Collected data entries:

§ §

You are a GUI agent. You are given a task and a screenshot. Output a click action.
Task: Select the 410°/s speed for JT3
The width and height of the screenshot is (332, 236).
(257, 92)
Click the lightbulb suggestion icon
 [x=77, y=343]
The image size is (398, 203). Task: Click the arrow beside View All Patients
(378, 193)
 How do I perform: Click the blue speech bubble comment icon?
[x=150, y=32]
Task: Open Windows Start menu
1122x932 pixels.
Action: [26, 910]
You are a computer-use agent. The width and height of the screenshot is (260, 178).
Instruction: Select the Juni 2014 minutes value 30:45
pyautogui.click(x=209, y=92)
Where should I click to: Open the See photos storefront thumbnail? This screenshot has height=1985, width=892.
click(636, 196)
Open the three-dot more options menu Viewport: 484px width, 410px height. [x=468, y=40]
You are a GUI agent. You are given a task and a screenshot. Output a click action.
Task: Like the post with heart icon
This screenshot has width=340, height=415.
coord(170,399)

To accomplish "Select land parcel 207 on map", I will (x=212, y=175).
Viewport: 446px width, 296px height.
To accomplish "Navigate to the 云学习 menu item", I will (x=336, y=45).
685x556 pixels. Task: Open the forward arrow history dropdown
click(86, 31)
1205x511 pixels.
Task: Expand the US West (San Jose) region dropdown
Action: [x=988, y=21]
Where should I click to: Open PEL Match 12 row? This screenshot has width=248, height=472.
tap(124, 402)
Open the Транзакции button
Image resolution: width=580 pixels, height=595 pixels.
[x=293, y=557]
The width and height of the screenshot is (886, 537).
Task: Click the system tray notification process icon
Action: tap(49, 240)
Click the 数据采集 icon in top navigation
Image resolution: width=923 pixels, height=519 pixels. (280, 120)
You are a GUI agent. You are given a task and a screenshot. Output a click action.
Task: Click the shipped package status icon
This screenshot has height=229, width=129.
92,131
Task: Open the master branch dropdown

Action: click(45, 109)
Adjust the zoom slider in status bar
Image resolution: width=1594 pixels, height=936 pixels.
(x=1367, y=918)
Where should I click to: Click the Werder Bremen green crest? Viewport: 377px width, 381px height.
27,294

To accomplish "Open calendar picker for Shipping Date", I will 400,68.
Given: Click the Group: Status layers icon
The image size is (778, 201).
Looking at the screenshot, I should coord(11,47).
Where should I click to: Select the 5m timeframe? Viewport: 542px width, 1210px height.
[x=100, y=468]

§ §

Work request: Copy all data exactly, start to finish.

Answer to this task:
You are a GUI agent. You are given a task and a screenshot. Output a click action.
Task: Select the 410°/s speed for JT3
The width and height of the screenshot is (332, 236).
(257, 92)
Click the lightbulb suggestion icon
 [x=77, y=343]
The image size is (398, 203). Task: Click the arrow beside View All Patients
(378, 193)
 How do I perform: Click the blue speech bubble comment icon?
[x=150, y=32]
Task: Open Windows Start menu
1122x932 pixels.
Action: [26, 910]
You are a computer-use agent. The width and height of the screenshot is (260, 178).
Instruction: Select the Juni 2014 minutes value 30:45
pyautogui.click(x=209, y=92)
Where should I click to: Open the See photos storefront thumbnail? This screenshot has height=1985, width=892.
click(636, 196)
Open the three-dot more options menu Viewport: 484px width, 410px height. [x=468, y=40]
You are a GUI agent. You are given a task and a screenshot. Output a click action.
Task: Like the post with heart icon
This screenshot has width=340, height=415.
coord(170,399)

To accomplish "Select land parcel 207 on map", I will (x=212, y=175).
Viewport: 446px width, 296px height.
To accomplish "Navigate to the 云学习 menu item", I will (x=336, y=45).
685x556 pixels. Task: Open the forward arrow history dropdown
click(86, 31)
1205x511 pixels.
Task: Expand the US West (San Jose) region dropdown
Action: [x=988, y=21]
Where should I click to: Open PEL Match 12 row? This screenshot has width=248, height=472.
tap(124, 402)
Open the Транзакции button
Image resolution: width=580 pixels, height=595 pixels.
[x=293, y=557]
The width and height of the screenshot is (886, 537).
Task: Click the system tray notification process icon
Action: tap(49, 240)
Click the 数据采集 icon in top navigation
Image resolution: width=923 pixels, height=519 pixels. (280, 120)
You are a GUI agent. You are given a task and a screenshot. Output a click action.
Task: Click the shipped package status icon
This screenshot has height=229, width=129.
92,131
Task: Open the master branch dropdown

Action: click(45, 109)
Adjust the zoom slider in status bar
Image resolution: width=1594 pixels, height=936 pixels.
(x=1367, y=918)
Where should I click to: Click the Werder Bremen green crest? Viewport: 377px width, 381px height.
27,294

To accomplish "Open calendar picker for Shipping Date", I will 400,68.
Given: Click the Group: Status layers icon
The image size is (778, 201).
Looking at the screenshot, I should coord(11,47).
Where should I click to: Select the 5m timeframe? Viewport: 542px width, 1210px height.
[x=100, y=468]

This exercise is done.